When small is profitable
Turkey’s small and medium-sized businesses have always been an underserved sector. They have traditionally taken on very little debt and have otherwise provided few opportunities for the banking sector. But this is now changing as the best Turkish SMEs look to expand and banks begin to develop products catering to their needs. Solomon Teague found out more.
SMEs have been causing something of a stir in Turkey as banks increasing come to view them as a new source of revenue. According to research published by the European Commission, Turkish SMEs tend to be small by European standards, with annual turnover of less than €10m, illustrating their need for capital and their potential for growth.
They represent an underleveraged and underbanked sector in Turkey. Credit only became available to them relatively recently, when the tax regime imposed on SMEs was adapted. Now the sector is taking on debt in a way it previously couldn’t, and banks are thinking carefully about how best to position themselves to benefit from this new market.
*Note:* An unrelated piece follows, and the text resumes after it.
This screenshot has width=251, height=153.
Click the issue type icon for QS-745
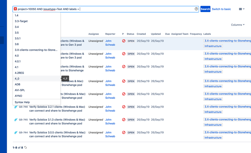click(x=16, y=120)
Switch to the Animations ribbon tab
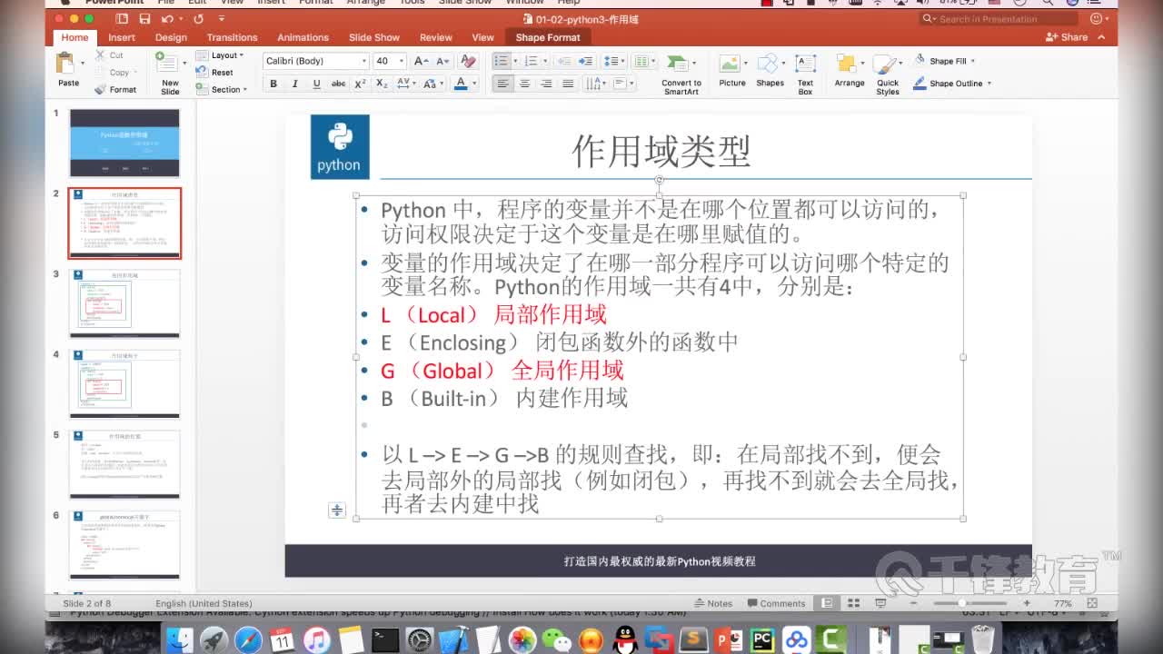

Changes to the tax system in 2007 provoked this seismic change. Small and medium-sized businesses had previously been gagged with red tape, creating a formidable disincentive to any business looking to tap banks for increased funding. The amount of information necessary in order to qualify for financing through the banks created a huge extra regulatory and reporting burden, which added significant time and cost to the business. The new regime for SMEs swept away this problem.
Now more SMEs are looking to expand and be more open about their businesses. New products aimed at the sector have sprung up, including warrants; private placements; and bilateral loans for stronger companies.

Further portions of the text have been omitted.